=== STATED EXERCISE ===
Duplicate the material from its start through the line containing "pos(657,297)", both ends included.

=== SUPPLIED DATA ===
=-=-=-=-=

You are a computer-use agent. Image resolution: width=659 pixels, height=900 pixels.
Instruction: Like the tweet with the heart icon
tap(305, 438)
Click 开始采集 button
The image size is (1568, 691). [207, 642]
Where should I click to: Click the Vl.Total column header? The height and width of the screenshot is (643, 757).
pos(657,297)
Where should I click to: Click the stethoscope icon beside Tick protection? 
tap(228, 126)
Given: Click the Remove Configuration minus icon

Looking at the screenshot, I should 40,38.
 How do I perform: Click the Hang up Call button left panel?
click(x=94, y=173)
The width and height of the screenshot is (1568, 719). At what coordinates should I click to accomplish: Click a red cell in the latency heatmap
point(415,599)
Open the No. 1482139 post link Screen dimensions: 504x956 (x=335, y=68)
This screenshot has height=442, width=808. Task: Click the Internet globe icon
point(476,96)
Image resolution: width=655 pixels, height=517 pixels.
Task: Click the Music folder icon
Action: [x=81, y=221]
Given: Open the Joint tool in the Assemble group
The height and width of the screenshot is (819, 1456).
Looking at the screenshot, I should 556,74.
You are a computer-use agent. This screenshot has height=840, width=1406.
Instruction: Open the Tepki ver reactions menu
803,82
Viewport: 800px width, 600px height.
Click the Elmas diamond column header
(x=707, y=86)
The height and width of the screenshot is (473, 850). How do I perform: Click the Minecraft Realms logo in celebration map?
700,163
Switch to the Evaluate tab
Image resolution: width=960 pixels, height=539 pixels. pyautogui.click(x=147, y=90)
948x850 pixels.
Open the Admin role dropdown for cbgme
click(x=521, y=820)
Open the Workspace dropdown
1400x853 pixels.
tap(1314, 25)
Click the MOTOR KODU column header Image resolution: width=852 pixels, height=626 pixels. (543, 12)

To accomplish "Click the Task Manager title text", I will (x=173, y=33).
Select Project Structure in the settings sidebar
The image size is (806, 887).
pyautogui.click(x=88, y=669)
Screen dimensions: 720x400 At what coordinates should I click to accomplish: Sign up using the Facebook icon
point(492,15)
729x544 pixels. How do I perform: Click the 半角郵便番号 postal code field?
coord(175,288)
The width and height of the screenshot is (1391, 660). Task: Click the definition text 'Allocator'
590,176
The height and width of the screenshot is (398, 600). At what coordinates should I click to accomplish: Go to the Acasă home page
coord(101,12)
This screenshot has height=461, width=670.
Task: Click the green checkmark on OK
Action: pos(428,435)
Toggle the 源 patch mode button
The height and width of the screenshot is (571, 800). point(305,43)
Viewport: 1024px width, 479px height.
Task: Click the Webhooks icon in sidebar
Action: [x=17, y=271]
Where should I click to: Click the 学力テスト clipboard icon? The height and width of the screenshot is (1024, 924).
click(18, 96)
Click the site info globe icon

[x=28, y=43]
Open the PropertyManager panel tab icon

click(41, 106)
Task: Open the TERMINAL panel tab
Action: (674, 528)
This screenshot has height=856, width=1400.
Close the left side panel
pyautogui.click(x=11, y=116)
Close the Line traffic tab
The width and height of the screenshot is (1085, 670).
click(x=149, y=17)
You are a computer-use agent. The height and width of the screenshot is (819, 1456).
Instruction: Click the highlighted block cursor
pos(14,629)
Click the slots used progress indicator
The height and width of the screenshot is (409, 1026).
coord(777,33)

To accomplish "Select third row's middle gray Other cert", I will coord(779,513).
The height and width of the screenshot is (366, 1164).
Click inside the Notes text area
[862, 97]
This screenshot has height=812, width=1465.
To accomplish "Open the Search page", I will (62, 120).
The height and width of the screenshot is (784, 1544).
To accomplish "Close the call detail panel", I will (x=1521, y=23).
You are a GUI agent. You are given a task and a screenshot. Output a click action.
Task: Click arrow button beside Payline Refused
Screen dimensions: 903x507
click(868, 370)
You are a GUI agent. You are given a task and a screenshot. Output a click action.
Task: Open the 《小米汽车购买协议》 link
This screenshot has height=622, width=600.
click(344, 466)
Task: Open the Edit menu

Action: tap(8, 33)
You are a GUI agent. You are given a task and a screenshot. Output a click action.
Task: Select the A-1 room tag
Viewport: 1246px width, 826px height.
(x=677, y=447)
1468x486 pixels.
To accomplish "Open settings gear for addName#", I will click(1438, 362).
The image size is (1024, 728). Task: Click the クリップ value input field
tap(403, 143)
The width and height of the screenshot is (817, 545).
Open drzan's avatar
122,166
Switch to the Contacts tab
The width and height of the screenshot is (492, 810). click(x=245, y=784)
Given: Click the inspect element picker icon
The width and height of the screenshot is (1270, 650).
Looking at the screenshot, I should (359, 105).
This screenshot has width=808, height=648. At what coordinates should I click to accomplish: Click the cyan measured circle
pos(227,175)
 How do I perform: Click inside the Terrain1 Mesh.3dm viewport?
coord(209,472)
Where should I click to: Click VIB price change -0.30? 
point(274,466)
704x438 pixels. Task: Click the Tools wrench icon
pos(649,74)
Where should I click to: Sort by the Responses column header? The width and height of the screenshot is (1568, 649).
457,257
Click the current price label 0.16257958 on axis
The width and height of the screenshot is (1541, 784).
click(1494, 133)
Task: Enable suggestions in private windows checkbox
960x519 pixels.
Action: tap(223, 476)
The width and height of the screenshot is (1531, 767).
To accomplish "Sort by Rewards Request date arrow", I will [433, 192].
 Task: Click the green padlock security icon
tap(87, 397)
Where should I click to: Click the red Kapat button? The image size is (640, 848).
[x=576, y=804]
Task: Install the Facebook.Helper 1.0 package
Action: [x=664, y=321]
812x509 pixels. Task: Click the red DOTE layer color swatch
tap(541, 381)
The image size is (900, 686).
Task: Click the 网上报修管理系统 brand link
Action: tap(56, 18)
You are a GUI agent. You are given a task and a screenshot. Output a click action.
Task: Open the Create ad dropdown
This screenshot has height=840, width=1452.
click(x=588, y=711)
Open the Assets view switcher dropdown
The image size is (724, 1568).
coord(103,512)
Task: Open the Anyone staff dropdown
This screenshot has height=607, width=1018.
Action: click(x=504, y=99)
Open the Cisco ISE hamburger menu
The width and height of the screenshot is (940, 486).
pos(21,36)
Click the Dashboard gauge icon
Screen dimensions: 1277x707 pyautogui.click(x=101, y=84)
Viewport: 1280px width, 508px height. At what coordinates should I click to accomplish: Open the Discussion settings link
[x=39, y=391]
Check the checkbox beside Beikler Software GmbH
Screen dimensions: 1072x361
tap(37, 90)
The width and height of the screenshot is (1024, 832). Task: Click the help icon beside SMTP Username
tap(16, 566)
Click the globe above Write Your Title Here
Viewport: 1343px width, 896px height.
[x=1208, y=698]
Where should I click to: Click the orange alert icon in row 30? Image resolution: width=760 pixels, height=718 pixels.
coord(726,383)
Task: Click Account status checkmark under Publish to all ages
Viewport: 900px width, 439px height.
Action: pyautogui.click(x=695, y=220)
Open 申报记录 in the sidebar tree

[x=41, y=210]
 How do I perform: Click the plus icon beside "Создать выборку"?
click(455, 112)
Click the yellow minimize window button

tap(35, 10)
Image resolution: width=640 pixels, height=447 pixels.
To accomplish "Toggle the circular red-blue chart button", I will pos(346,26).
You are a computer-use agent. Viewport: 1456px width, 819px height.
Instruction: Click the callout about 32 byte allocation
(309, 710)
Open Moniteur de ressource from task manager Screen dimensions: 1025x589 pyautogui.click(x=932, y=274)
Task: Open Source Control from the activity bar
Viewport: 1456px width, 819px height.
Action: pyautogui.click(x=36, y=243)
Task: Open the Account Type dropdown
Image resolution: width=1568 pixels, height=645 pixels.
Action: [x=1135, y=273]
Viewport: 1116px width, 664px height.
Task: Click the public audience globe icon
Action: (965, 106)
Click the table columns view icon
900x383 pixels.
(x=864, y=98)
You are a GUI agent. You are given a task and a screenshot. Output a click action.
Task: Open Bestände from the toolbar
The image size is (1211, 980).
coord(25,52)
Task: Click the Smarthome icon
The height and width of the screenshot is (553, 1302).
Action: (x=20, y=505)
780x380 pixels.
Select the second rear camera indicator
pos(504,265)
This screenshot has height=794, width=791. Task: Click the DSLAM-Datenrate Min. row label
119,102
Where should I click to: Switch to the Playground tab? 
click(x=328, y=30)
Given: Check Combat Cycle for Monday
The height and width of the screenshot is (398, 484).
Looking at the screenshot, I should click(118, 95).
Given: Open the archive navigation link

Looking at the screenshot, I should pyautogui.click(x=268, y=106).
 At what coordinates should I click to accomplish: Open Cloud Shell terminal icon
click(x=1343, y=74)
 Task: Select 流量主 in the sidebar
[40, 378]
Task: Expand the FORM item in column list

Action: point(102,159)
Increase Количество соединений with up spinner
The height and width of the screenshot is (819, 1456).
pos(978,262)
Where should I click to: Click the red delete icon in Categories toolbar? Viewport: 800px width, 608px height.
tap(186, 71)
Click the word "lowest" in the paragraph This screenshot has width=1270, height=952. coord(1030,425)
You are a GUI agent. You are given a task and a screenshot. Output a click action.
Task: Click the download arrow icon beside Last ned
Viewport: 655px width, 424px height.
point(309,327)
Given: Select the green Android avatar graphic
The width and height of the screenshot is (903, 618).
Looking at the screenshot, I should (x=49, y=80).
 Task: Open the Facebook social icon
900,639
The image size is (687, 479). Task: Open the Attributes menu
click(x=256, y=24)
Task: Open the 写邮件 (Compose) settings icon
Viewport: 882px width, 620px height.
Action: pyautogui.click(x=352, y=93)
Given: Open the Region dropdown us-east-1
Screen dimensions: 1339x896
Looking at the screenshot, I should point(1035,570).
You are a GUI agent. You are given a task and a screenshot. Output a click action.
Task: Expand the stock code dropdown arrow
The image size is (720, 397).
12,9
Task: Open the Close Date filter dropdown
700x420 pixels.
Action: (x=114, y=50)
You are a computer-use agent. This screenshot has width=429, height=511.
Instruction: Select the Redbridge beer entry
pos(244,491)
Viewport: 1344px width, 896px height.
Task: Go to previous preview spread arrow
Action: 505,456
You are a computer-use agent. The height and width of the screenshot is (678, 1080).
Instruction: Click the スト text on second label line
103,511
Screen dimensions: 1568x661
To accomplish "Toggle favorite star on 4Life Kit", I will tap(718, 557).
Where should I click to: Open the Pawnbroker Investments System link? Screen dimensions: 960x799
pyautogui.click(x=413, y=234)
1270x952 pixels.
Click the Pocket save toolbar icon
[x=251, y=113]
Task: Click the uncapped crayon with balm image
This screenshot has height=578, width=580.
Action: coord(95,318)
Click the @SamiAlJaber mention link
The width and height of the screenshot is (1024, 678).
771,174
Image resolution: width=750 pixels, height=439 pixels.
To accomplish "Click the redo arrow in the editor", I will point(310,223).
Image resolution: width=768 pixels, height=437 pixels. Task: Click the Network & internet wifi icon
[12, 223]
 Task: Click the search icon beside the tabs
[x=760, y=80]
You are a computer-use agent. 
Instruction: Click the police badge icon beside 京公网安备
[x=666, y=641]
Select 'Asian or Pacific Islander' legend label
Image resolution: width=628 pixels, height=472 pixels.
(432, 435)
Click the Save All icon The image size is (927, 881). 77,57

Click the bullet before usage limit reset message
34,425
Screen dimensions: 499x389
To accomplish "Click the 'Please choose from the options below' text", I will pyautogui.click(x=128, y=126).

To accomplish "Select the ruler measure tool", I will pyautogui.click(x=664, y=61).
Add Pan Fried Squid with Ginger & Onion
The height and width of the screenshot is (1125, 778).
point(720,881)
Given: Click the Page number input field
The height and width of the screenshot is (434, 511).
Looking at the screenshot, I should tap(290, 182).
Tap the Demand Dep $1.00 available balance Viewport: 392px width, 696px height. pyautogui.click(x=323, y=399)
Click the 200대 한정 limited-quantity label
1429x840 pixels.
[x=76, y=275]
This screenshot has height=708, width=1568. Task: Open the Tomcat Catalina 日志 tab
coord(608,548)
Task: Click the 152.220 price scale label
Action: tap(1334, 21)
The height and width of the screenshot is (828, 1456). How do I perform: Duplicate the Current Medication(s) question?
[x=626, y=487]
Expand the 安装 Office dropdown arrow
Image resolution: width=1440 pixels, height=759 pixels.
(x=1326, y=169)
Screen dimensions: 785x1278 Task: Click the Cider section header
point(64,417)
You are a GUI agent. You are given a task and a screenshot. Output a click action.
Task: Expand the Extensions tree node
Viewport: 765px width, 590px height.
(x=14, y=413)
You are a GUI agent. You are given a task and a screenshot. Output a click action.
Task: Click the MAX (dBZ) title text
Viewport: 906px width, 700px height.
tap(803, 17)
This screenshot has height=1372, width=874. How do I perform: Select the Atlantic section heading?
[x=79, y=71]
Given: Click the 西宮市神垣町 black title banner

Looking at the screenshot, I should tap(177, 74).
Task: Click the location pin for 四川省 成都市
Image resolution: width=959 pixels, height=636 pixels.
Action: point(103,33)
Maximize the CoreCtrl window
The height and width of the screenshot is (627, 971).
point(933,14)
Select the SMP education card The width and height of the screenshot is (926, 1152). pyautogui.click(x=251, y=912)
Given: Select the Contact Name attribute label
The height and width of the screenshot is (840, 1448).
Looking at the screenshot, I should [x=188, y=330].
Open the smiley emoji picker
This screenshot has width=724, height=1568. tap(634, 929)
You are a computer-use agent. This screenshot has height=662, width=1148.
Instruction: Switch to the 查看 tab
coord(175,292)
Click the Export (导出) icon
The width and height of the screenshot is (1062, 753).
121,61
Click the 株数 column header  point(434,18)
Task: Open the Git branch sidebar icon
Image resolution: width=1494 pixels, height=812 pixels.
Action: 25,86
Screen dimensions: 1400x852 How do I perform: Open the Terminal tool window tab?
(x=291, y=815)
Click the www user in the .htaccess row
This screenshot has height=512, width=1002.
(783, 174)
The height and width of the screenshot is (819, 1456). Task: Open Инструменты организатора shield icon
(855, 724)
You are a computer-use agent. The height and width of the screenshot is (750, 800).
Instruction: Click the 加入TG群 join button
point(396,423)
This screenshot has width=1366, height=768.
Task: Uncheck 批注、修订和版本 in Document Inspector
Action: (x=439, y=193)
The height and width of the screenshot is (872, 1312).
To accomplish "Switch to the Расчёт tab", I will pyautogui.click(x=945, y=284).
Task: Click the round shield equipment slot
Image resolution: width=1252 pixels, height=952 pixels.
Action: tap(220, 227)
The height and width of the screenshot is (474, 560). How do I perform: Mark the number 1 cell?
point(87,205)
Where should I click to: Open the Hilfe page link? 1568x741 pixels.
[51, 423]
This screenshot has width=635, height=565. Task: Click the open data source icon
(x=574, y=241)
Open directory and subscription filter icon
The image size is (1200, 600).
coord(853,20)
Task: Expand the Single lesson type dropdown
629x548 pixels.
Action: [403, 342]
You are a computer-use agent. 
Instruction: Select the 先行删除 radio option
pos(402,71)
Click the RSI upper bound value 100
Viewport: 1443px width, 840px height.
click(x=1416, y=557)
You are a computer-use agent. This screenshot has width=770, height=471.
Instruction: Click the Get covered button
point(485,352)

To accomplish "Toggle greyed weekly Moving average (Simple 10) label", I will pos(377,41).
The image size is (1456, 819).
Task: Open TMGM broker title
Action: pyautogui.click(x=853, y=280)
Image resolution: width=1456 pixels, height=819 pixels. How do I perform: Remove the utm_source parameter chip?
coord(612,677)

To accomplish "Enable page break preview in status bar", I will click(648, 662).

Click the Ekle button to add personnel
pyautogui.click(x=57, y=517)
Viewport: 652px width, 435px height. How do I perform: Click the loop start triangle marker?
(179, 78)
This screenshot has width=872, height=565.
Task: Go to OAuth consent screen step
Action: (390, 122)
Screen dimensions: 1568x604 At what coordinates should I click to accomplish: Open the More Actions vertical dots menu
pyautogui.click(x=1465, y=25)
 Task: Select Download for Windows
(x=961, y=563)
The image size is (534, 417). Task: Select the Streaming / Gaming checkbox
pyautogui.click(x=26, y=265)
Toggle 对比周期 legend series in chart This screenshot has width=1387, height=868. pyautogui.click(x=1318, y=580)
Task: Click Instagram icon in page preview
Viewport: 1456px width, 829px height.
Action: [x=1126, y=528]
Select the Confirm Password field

=-=-=-=-=

=== SOLUTION TO THE EXERCISE ===
You are a computer-use agent. Image resolution: width=659 pixels, height=900 pixels.
Instruction: Like the tweet with the heart icon
tap(305, 438)
Click 开始采集 button
The image size is (1568, 691). [207, 642]
Where should I click to: Click the Vl.Total column header? The height and width of the screenshot is (643, 757).
pos(657,297)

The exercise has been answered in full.